The broth is rich and silky, made with chicken, duck, pork and fish skin, reminiscent of the 50s when times were hard and soups were made from whatever is leftover. It was cooked over a slow fire for at least 10 hours, so the robust aroma and flavour is something you will be craving for even when you’ve slurped the last drop.
One of three off-menu items I had was the Steamed Organic Eggplant With Black Garlic Sauce ($14 per serving), and the most striking aspect of the dish was how smokey the garlic was, and it was amazing! There was a sense of grit that made the dish truly earthy and nutty and an absolute delight, especially given that visually didn’t look as tantalising.
Another off-menu item was the Pan-Seared Scallop With Pineapple Sauce ($18 per serving), which I didn’t find outstanding per se. I would have liked to be able to taste the acidity from the pineapple a lot more, as the fattiness of the scallops are an ideal complement to this particular element.
The third off-menu item I had the chance to try was the Lamb Shank ($22), which is something I was kind of thrown off by, considering I’ve never seen a lamb shank on a Chinese menu. However, this one was starkly different, as the sauce was made with black fungus, peanuts and beancurd skin.

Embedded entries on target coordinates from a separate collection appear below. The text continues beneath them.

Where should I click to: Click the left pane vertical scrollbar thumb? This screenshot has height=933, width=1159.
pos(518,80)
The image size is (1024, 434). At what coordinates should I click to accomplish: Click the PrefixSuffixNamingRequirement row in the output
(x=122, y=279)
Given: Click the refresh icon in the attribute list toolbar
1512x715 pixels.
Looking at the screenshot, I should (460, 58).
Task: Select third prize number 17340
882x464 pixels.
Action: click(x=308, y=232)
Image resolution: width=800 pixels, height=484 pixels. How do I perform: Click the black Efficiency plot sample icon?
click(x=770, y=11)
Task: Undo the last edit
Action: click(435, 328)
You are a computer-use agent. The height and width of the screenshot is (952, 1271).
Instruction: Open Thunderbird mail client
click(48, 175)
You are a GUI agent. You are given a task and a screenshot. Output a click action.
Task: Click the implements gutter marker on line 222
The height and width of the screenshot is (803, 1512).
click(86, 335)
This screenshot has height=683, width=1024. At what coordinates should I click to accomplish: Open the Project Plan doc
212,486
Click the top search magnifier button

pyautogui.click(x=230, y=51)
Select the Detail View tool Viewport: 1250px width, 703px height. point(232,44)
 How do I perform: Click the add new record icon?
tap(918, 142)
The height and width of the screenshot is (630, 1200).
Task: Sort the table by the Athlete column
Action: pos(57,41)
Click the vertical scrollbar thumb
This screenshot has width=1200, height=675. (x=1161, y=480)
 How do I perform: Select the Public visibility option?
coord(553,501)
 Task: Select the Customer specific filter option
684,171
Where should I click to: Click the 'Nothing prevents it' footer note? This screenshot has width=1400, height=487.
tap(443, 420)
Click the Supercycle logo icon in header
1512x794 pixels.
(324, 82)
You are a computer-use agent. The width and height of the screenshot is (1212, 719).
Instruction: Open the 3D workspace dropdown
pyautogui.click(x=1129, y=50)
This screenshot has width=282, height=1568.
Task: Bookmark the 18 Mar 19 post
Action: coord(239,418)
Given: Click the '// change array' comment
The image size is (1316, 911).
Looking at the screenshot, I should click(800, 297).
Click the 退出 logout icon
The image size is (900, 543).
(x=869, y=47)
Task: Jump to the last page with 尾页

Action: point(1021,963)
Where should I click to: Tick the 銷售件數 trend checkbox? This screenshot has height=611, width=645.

The flesh was tender and the sauce was impeccably savoury and fragrant. It was the dish that definitely contributed to my already-satiated belly, but with such exceptional flavours, it was hard to say ‘no more’.
The last main was the Braised La La “Ying Yang” Noodles ($14), which didn’t excite me at first. But my mind was immediately changed when I tasted how luscious the noodles were, and how fresh the la la were. The “Ying Yang” part comes from the fact that both Korean glass noodles and vermicelli were used, providing a nice contrasting bite.
For dessert, I was overjoyed to see Charcoal Grilled Banana With Sea Salt Caramel Ice Cream ($4.50). I haven’t enjoyed grilled bananas in ages, and this one was an elevated version as the char and smokey edge contrasted so well with the caramelisation of the banana. The ice cream was simply cherry on top.
With a very varied menu to suit all tastes, The Chinese Kitchen isn’t any ordinary Chinese restaurant. You’re bound to find something that will whet your appetite, be it for a small bite or a hearty meal. Chef Austen has surely found his footing here, and I foresee this otherwise quiet street seeing hungrier crowds.